À la suite d’une décision du Conseil d’État rendue en février 2024 après une saisine de Reporters sans frontières, l’Arcom doit désormais évaluer le pluralisme en tenant compte de l’ensemble des intervenants à l’antenne, et plus seulement des responsables politiques.
Saisie une nouvelle fois par RSF en janvier 2026, l’Arcom a mené une enquête approfondie sur CNEWS, analysant pendant quatre mois 168 heures d’antenne issues de 146 émissions parmi les plus regardées. Le régulateur a examiné les thèmes traités, les opinions exprimées et la place accordée aux points de vue contradictoires.
À l’issue de cette analyse, l’autorité estime que certains sujets, comme la guerre en Ukraine, l’Union européenne ou l’action du gouvernement français, ont fait l’objet d’un traitement déséquilibré.

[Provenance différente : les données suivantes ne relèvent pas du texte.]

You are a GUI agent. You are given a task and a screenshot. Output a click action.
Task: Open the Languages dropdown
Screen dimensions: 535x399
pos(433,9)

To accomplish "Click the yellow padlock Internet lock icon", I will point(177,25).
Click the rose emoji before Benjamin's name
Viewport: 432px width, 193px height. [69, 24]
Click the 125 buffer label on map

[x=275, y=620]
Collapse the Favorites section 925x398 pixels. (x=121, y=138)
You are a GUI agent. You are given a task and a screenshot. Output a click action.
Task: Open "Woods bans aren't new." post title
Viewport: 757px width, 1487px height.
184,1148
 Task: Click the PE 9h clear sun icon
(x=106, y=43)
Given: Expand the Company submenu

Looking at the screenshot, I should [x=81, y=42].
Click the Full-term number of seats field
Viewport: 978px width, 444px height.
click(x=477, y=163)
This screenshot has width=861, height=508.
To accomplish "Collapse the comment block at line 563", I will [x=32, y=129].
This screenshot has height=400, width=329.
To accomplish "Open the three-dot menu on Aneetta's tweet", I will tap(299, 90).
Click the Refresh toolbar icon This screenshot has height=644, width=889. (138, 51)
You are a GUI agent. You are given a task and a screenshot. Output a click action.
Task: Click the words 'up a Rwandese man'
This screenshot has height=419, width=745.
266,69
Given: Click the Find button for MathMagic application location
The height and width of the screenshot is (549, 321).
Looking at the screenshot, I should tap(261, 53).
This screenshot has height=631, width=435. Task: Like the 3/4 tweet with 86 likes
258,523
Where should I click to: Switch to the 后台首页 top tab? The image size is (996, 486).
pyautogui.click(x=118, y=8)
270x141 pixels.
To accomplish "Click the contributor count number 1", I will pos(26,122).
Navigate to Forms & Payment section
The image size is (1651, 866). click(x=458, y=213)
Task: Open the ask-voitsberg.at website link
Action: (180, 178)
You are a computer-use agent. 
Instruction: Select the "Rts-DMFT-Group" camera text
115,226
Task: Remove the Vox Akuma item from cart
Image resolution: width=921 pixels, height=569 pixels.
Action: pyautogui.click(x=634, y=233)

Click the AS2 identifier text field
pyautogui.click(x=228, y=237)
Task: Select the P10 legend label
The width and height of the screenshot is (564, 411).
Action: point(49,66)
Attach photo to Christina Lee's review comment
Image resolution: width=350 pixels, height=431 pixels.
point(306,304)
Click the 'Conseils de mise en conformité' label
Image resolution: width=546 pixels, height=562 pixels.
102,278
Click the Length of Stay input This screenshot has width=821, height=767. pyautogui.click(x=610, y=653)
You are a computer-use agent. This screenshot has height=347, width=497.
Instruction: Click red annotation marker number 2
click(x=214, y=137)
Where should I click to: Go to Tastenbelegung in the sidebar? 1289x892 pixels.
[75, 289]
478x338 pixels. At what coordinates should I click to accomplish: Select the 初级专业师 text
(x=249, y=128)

Sans remettre en cause les opinions diffusées, l’Arcom considère que les analyses divergentes ont été insuffisamment représentées et a conclu à un manquement aux obligations de pluralisme de la chaîne.
Pour la première fois depuis le renforcement des règles de contrôle du pluralisme en 2024, l’Arcom a mis en demeure CNEWS. Cette décision, qui fait suite à un avertissement déjà adressé à la chaîne, ouvre la voie à d’éventuelles sanctions, notamment financières, en cas de nouveaux manquements.
La chaîne a annoncé son intention de contester cette décision devant le Conseil d’État, voire devant les juridictions européennes.
En vue des élections de 2027, l’Arcom prévoit dès la rentrée une surveillance renforcée des chaînes d’information afin de détecter plus rapidement d’éventuels manquements au pluralisme.